Não haviam se passado 10 minutos que eu me recordara de minha própria experiência com uma “esponja-do-mar”!! Agora o autor Mark Nepo narrava uma memória dele que era, em tudo, parecida com a minha!! Em tudo!! Se já não bastasse ser incrível um peixinho sobreviver dentro de uma outra criaturinha marinha ressequida e abandonada, agora eu lia isso instantes depois de ter tido essa própria relembrança!!

Não sabia direito como processar tudo aquilo: minha doce lembrança… a incrível, inacreditável, improvável coincidência de ler o mesmo fato narrado novamente, agora em páginas de um livro antigo… enfim… foi impactante.

Carl Gustav Jung diz que um “(…) ligação entre os acontecimentos, em determinadas circunstâncias, pode ser de natureza diferente da ligação causal e exige um outro tipo de explicação” e que a “sincronicidade é um fenômeno que parece estar ligado primariamente a certas condições físicas, ou a processos do inconsciente.” (JUNG, 1971, p. 1, 76). Era justo isso que acabara de me acontecer: uma sincronicidade. Alguma coisa inconsciente, significativa e importante estava me despertando naquela tarde!

Foi ficando cada vez mais claro que era eu que, muitas vezes, me sentia como aquela “esponja-do-mar”: seca, triste e perdida. Nessas ocasiões parece que vou ficar ali, secando até o fim… Secando sem solução, para sempre! Em seguida penso que o “para sempre”, na vida, dura muito pouco e que deveria me sentir melhor… e lembro também que não há decreto que nos faça sentir melhor… Aí seco mais um pouquinho…

Mas, também é verdade que essa situação ressequida não dura para “sempre”. Sempre acontece algo que eu não estou esperando:

  • alguém me abre um sorriso, meus filhos mandam uma foto,
  • o almoço que eu gosto começa a cheirar apetitoso, um amigo me leva a gargalhadas de sua bobeira,
  • uma oração me comove no Domingo, alguém compartilha comigo que se curou de alguma coisa,
  • uma voz de criança diz algo fantástico em pleno supermercado, as férias chegam… e pronto!

Igualzinho aquela “esponja-do-mar” que salvei naquele dia distante, eu também sou salvo daquela minha paradeira…

  • sai um peixinho de dentro de mim, uma alegria de abraçar,
  • uma vontade de comer sobremesa, escrever uma poesia,
  • declarar umas verdades gentis a um amigo,
  • ver a estreia de um filme que eu gosto,
  • abrir um livro há muito comprado…

Acho que eu sei como a “esponja-do-mar” se sentiu naquela hora que tomou seu banho de mar salvador!
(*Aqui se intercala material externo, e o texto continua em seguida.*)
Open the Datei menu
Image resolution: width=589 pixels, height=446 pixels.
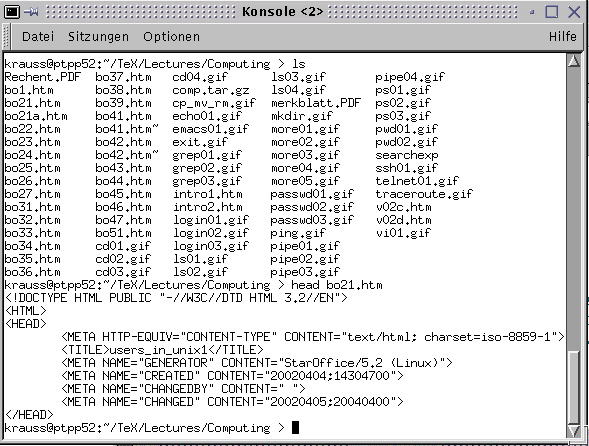38,37
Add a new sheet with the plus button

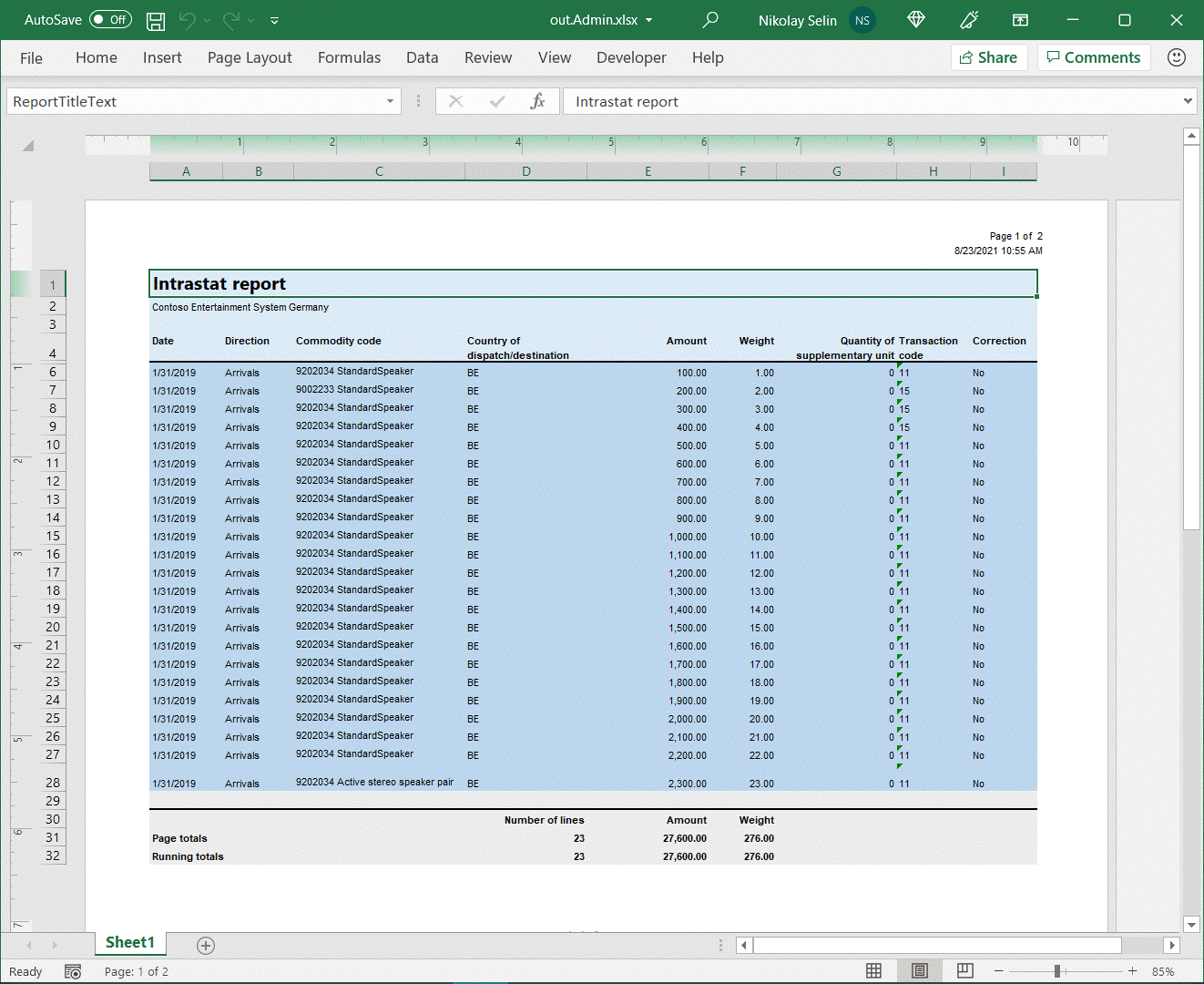tap(205, 946)
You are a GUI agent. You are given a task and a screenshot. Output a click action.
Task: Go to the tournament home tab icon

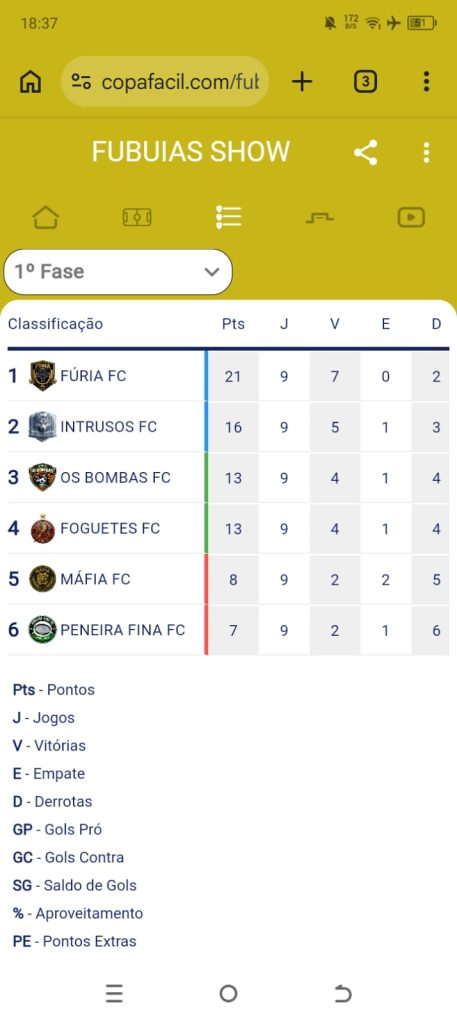pyautogui.click(x=46, y=217)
Acho também que sei melhor ainda como foi para aquele peixinho… nadar livremente… como é de sua natureza!

Entendi também que eu, muitas vezes, costumo ressecar meus sonhos, me deixo endurecer de tristeza, murcho e aprisiono essa criaturinha flutuante e alegre que vive dentro de mim. Essa pequena criaturinha precisa de banho, liberdade, espaço… que tantas pequenas e belas coisas nos dão gratuitamente… e assim ela nada num oceano feliz – já existente.

Decidi sair da varanda. Pisar na areia da praia. Tomar um banho de mar no Ano Novo. Mergulhar na vida, todo dia.

 

 

REFERÊNCIAS DA CITAÇÕES ACIMA:

NEPO, Mark. Satori. O livro do despertar. São Paulo: Ed. Gente, 2006. p. 22-23

JUNG, Carl Gustav. Sincronicidade. Petrópolis: Vozes, 1971. p. 1; 76.

REFERÊNCIA DESTE TEXTO:

MARCONDES, Kathy. O banho de mar e o mergulho no ano novo. Disponível em: kathymarcondes.com.br.